* QUOTED PASSAGE *
SHELLENBERGER: What's so significant about what the French did is that they did it so quickly. They scaled up almost exactly at the pace that we need to scale up nuclear power globally.
BRAND: They now have 80 percent of their electricity coming from nuclear. Their trains are electric-powered. They have clean air. They have the cheapest energy in Europe. They're selling it to everybody else. And they are greener than green Denmark, greener than green Germany.
LYNAS: I didn't know what French per capita carbon dioxide emissions were, which is actually the most important question to ask. The answer is, they're about five tons per person per year. Germany is about ten tons a year. Germany has much, much higher per person emissions of carbon dioxide than neighboring France, because France is nuclear and Germany is trying to get out of nuclear.

* DATASET *
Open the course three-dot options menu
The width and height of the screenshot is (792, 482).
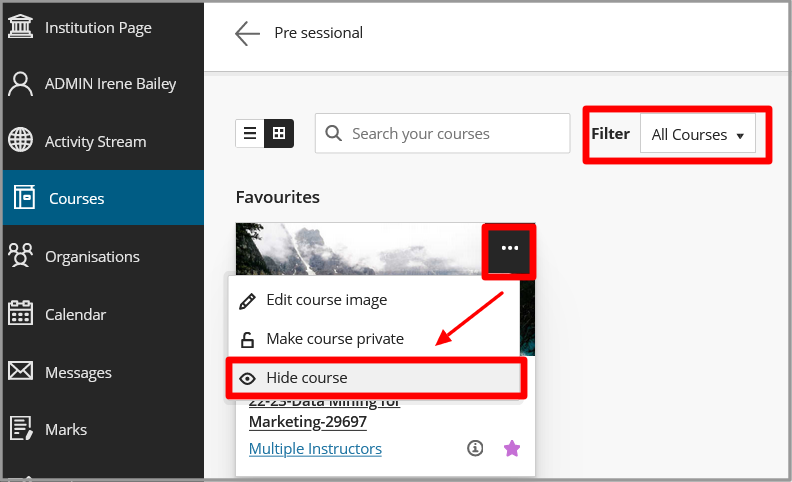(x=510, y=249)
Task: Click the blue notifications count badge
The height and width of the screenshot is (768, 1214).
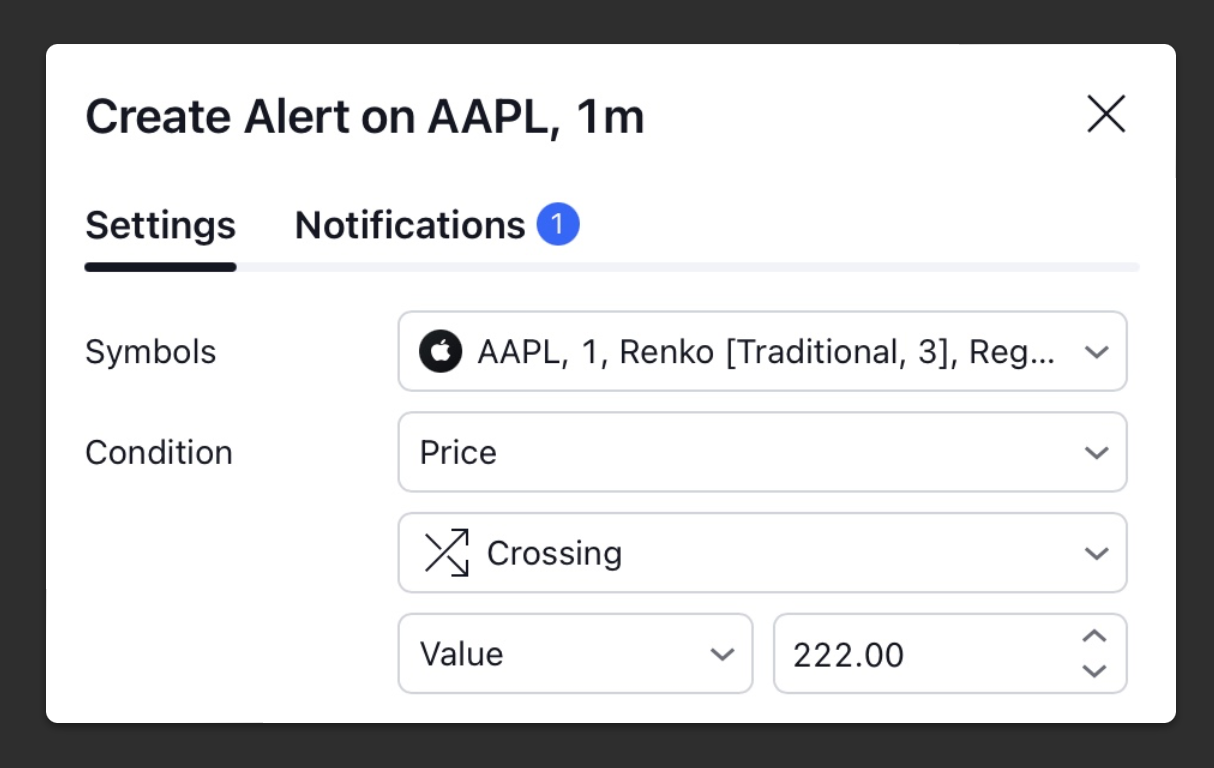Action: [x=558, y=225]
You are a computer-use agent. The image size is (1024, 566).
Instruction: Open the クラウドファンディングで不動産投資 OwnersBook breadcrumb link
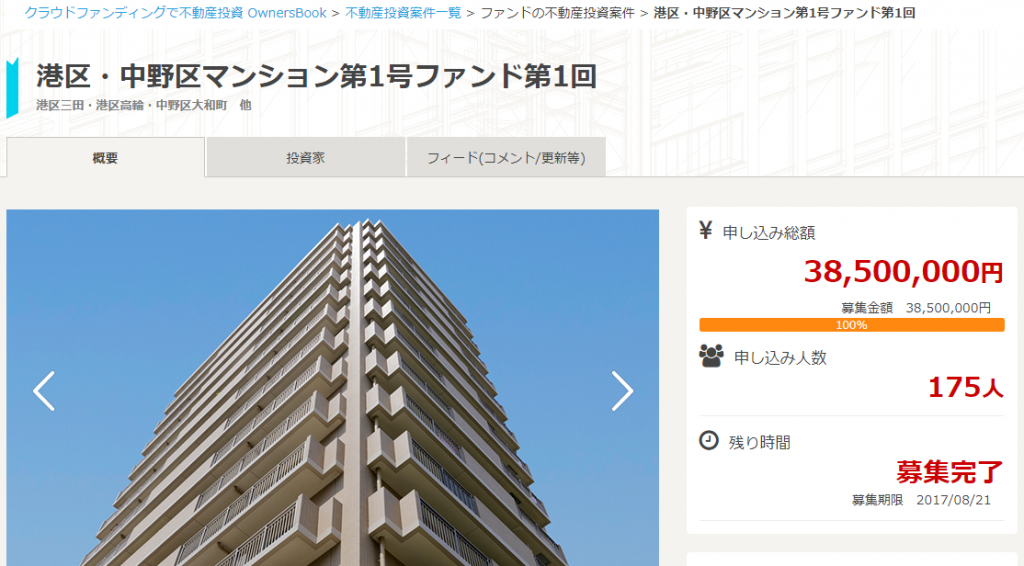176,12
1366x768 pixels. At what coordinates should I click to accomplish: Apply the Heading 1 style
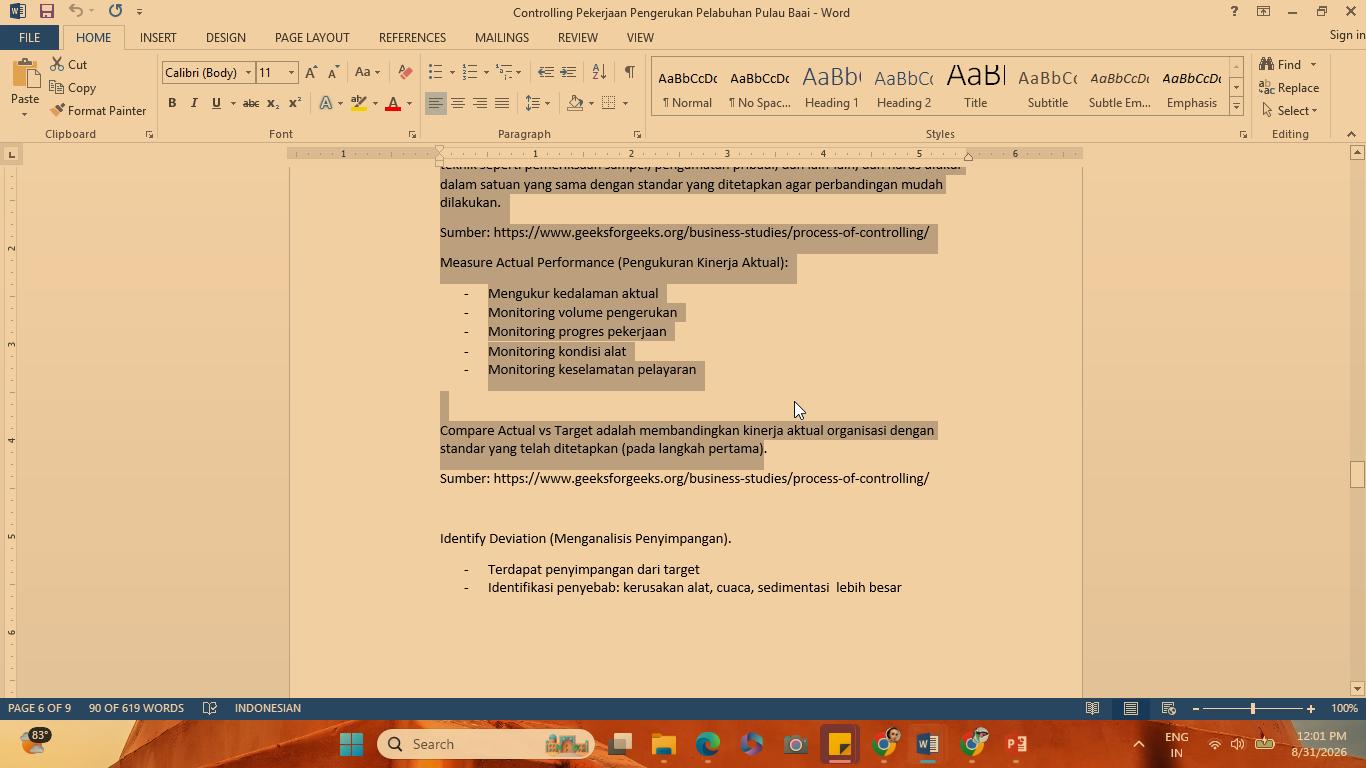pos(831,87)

* WHAT YOU NEED TO DO *
A – How many tons of carbon dioxide per person per year does France emit, according to the passage on French nuclear power?
B – Reproduce word for word everything in the passage on French nuclear power from "SHELLENBERGER: What's so" down to "nuclear power globally.".
Answer from the passage on French nuclear power only.

* ANSWERS PROVIDED *
A – About five tons per person per year.

B –
SHELLENBERGER: What's so significant about what the French did is that they did it so quickly. They scaled up almost exactly at the pace that we need to scale up nuclear power globally.